İsviçreli Picket&Cie bankasının Su ve Temiz Enerjiler Kıdemli Yatırım Yöneticisi Philippe Rohner, sekiz yıl önce su fonunu kurduklarında, insanları suyun bir yatırım alanı olabileceğine ikna etmekte zorlandıklarını, fakat bugün durumun çok farklı boyutlara geldiğini ifade ediyor.
Su artık sadece en önemli sürdürülebilirlik başlıklarından biri değil, aynı zamanda, temiz teknoloji ve alternatif enerjiler gibi, 21. yüzyılın en önemli yükselen pazarlarından biri olmuş durumda. Picket'in yatırım yöneticileri deniz suyu arıtma faaliyetlerinin kaynayan bir pazar olduğunu söylüyorlar. 40 yıldır konuşuluyor olmasına rağmen, bugün bu pazara yönelik dev yatırımların söz konusu olduğunu ifade ediyorlar.
Bu durum sadece Körfez ülkeleri için değil, tüm dünya için söz konusu. Özellikle kalkınmakta olan ülkeler, hızla artan nüfusları karşısında yetersiz kalan su kaynaklarına karşı çaresiz durumdalar. Deniz suyunun arıtılması ise son derece masraflı bir çözüm sunarken, aynı zamanda su yönetimi becerisi, yeni sulama teknolojileri, su kültürü teknikleri gerektiriyor.
İçilebilir suya ulaşım ve atık su arıtımı gıda üretimine yönelik de krizlere yol açıyor. Bugün dünya genelinde su tüketiminin yüzde 70'ini tarım, yüzde 20'sini sanayi, yüzde 10'unu ise haneler oluşturuyor. Nüfus artışının yanı sıra, küresel ısınma da su kaynaklarının hızla tükenmesinde önemli bir etken.
Tabii ki su sadece gelişmekte olan ülkelerin sorunu değil.

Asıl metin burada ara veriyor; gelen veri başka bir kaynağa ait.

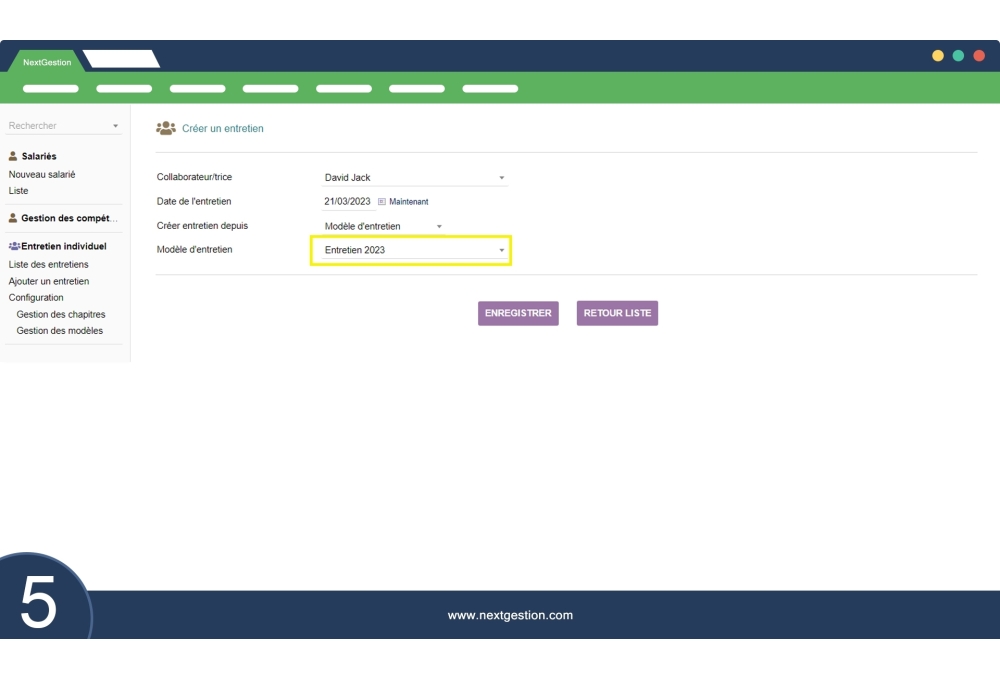Open Gestion des modèles under Configuration
1000x679 pixels.
click(60, 331)
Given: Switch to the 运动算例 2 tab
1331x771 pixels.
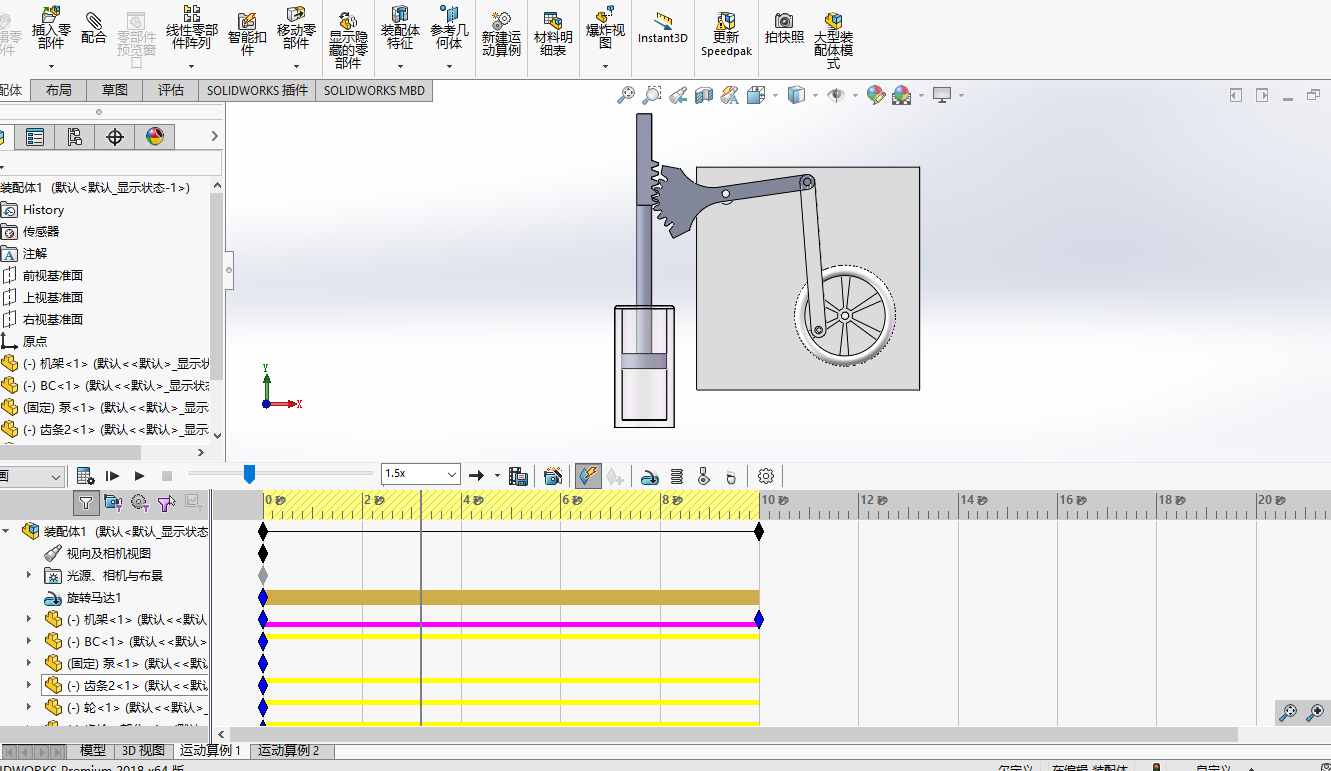Looking at the screenshot, I should [289, 750].
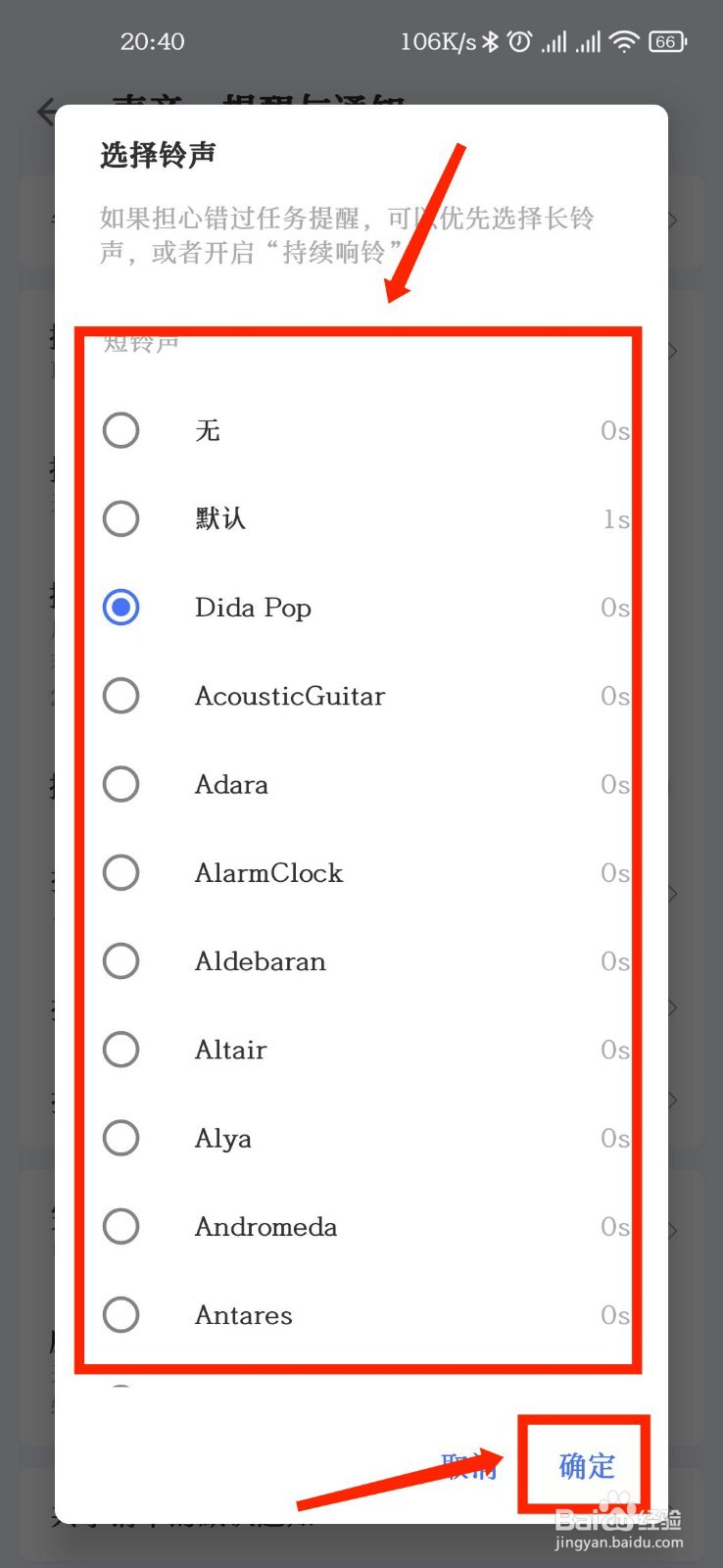Select the Antares ringtone radio button

tap(121, 1315)
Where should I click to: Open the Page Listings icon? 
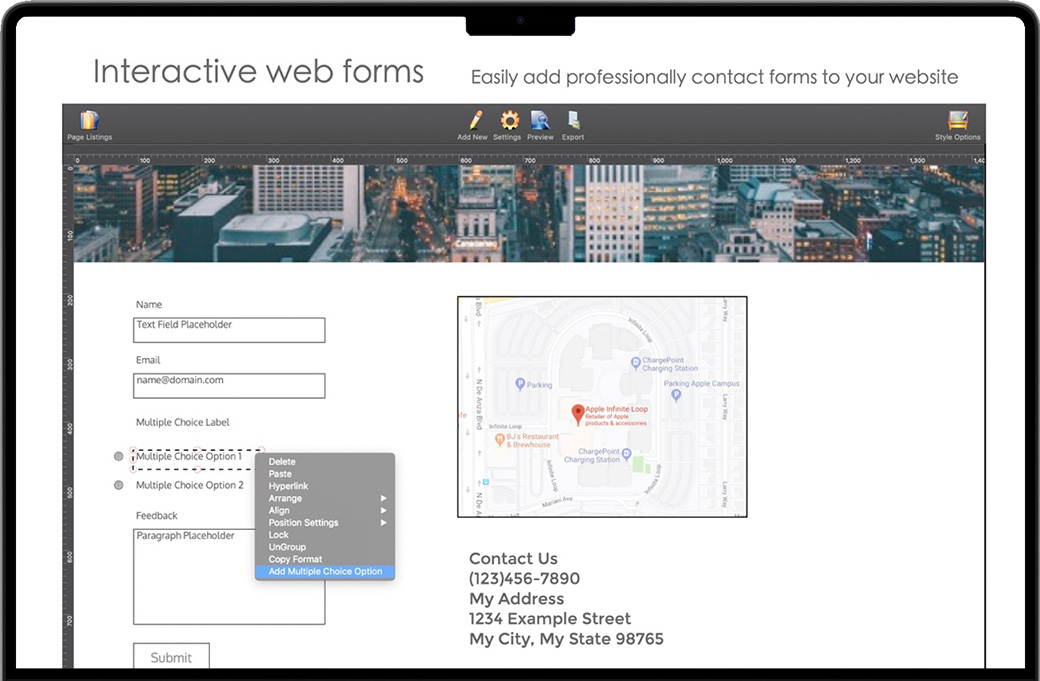(89, 121)
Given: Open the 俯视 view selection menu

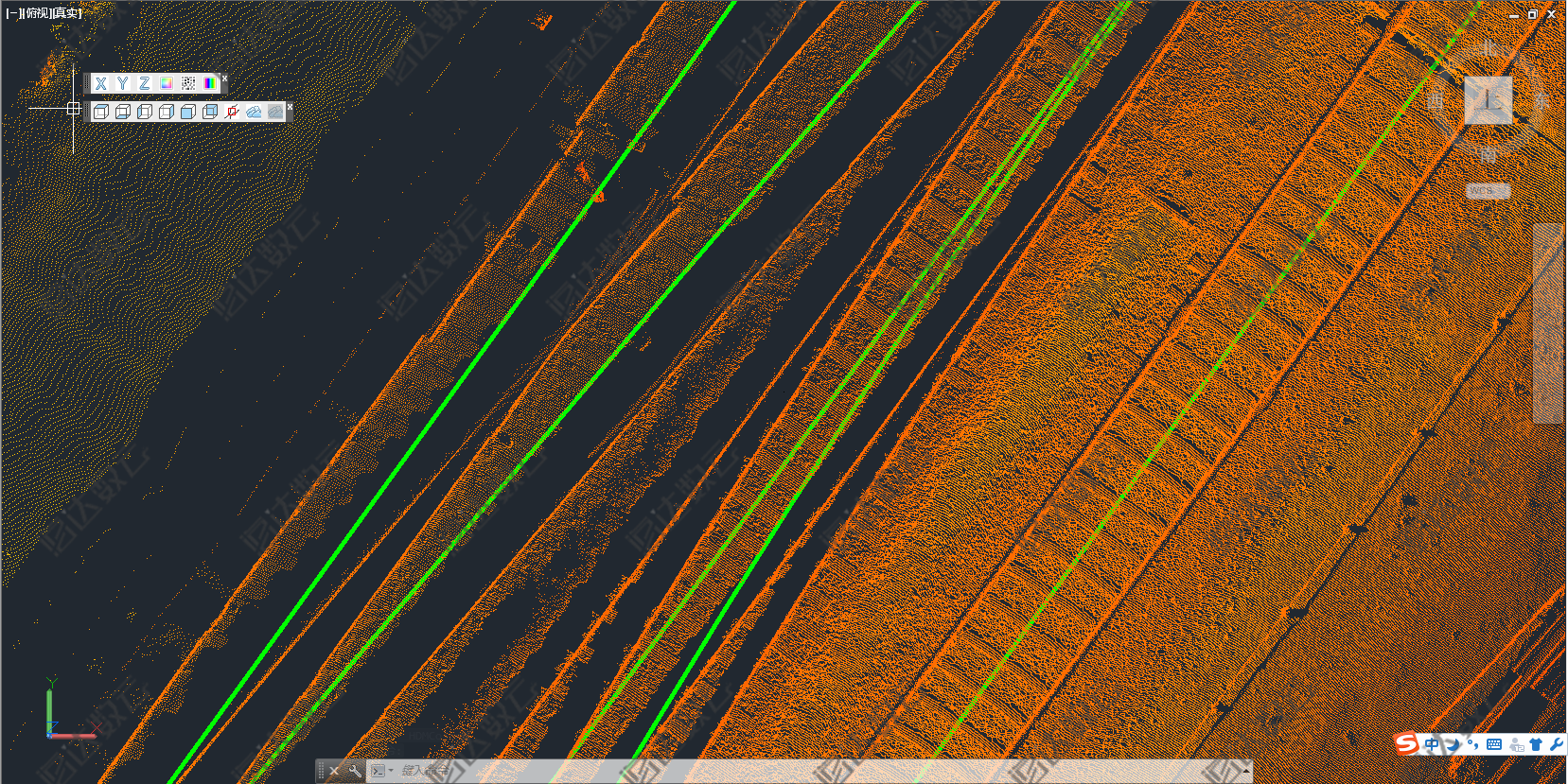Looking at the screenshot, I should click(x=38, y=13).
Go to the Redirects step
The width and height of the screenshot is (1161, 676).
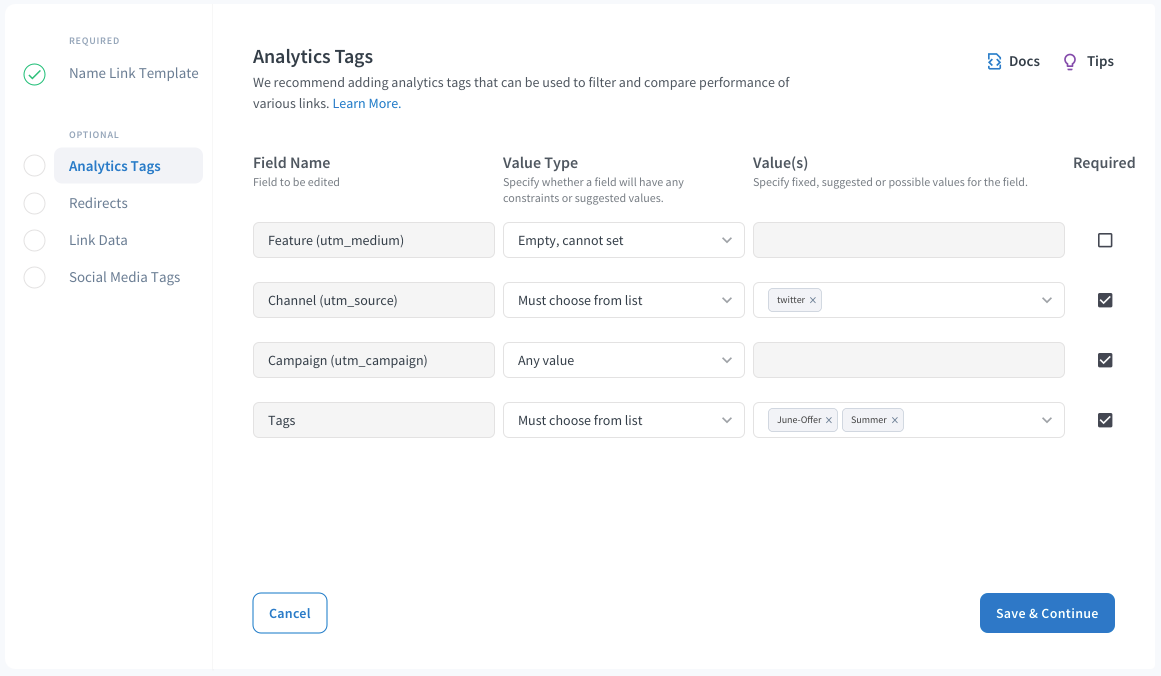click(98, 203)
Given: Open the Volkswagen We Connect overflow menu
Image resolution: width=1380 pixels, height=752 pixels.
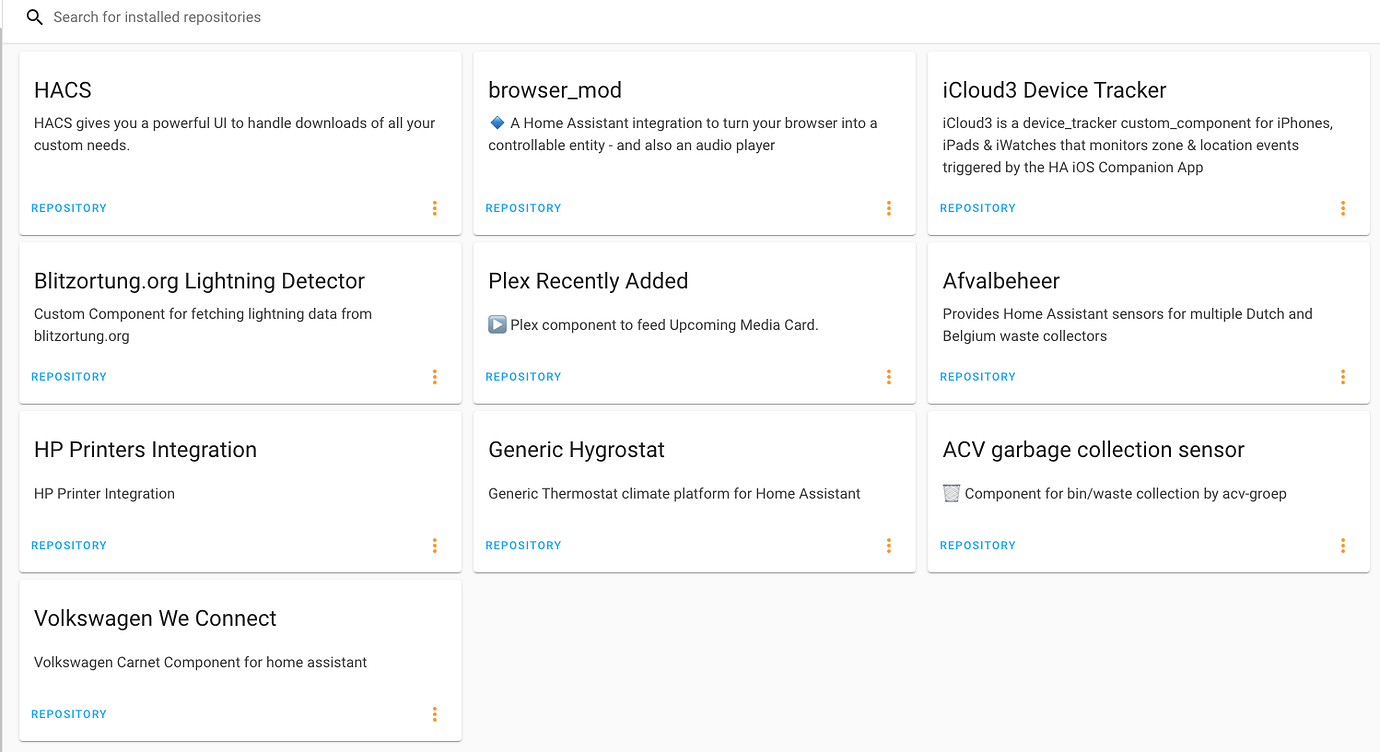Looking at the screenshot, I should [435, 714].
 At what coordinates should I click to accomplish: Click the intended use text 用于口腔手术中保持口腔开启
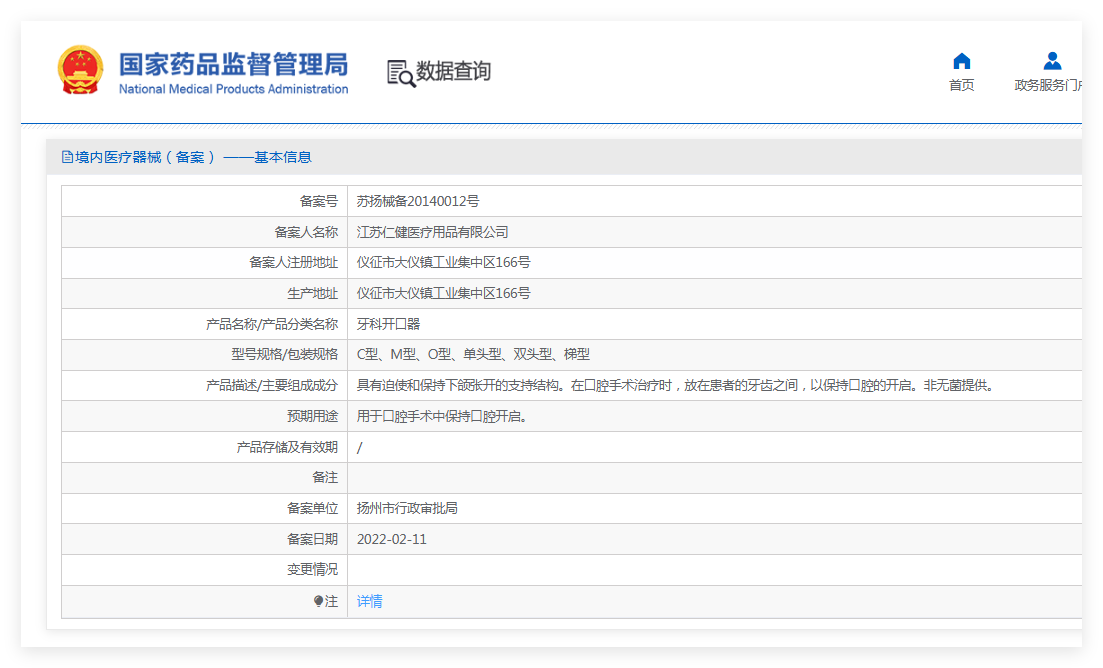click(441, 416)
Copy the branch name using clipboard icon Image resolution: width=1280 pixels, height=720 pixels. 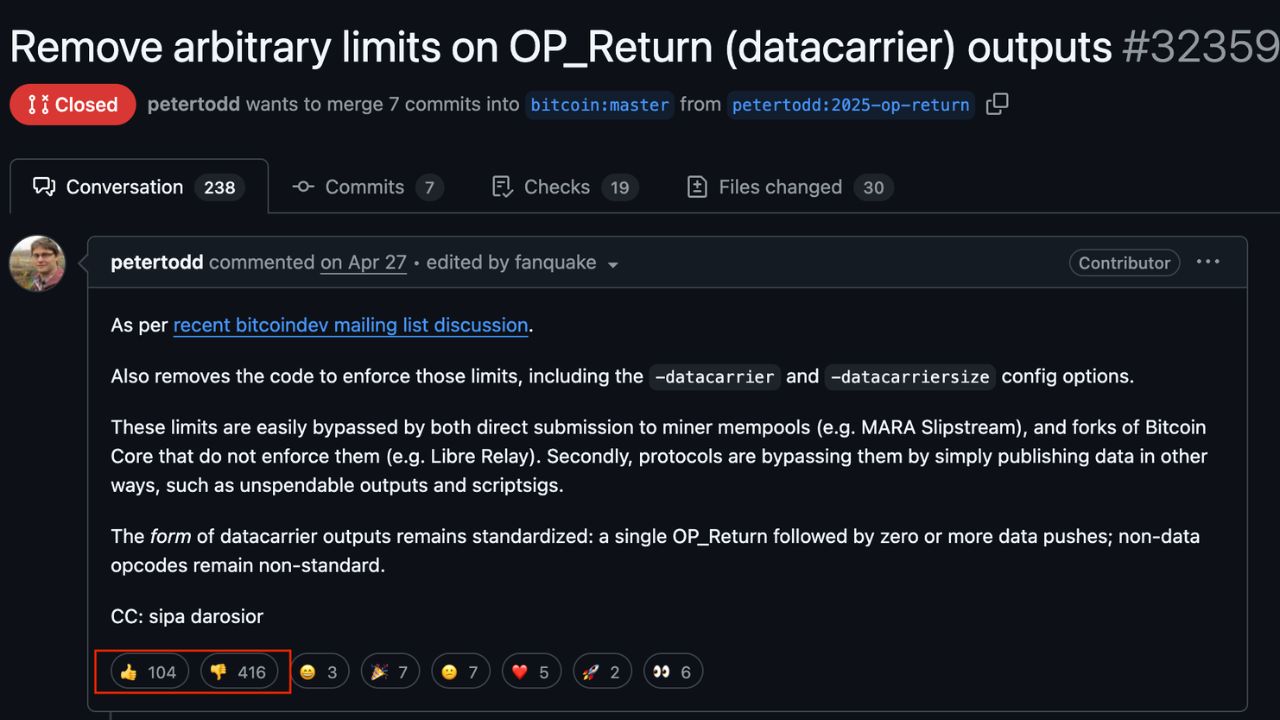pyautogui.click(x=997, y=104)
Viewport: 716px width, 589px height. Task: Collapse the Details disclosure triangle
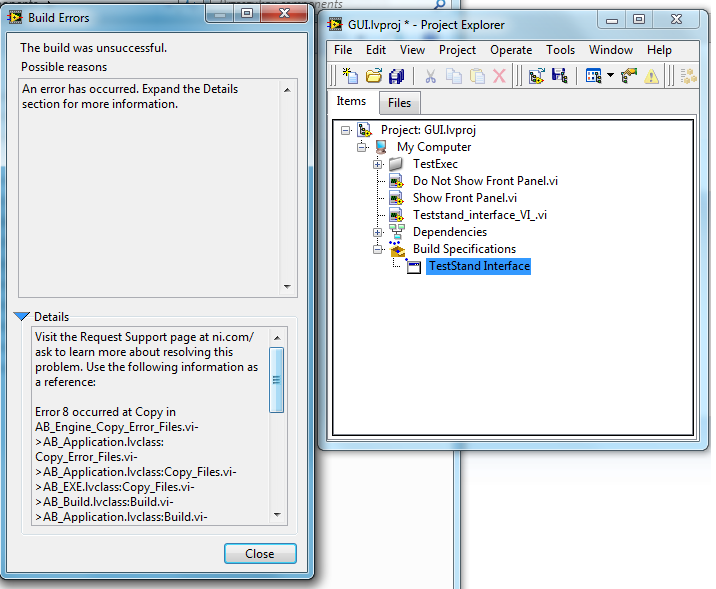(x=21, y=317)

ABD'nin su tüketimi son 30 yıl içinde 3 kat artış gösterdi. Bu süreçte ABD nüfusundaki artış ise sadece yüzde 50 oranında gerçekleşti. Avrupa'ya baktığımızda ise mayıs ayında kuraklık yaşayan İspanya şehri Barselona'ya, Fransa'nın Marsilya şehrinden tankerle su getirildi. İngiltere, Almanya ve orta Avrupa'nın bazı bölgelerinde de dönemsel kuraklıklar söz konusu oldu.
Yeni fırsatlar
Rohner'e göre yaşanan tüm bu sıkıntılar, deniz suyunun içme suyuna dönüştürülmesi, filtrelemek, arıtım gibi faaliyetlerin ardından, doğru ölçümleme, su borularının döşenmesi, kaynak ve altyapı yönetimi gibi yeni ticaret fırsatlarının doğmasının başlıca nedenleri. Örneğin Avrupa ve ABD'de çok eski dönemlere ait olan su boruları ve lağım sisteminin yenilenmesine yönelik projeler önümüzdeki günlerde belediyelerin en önemli faaliyetlerinden biri olacak şüphesiz.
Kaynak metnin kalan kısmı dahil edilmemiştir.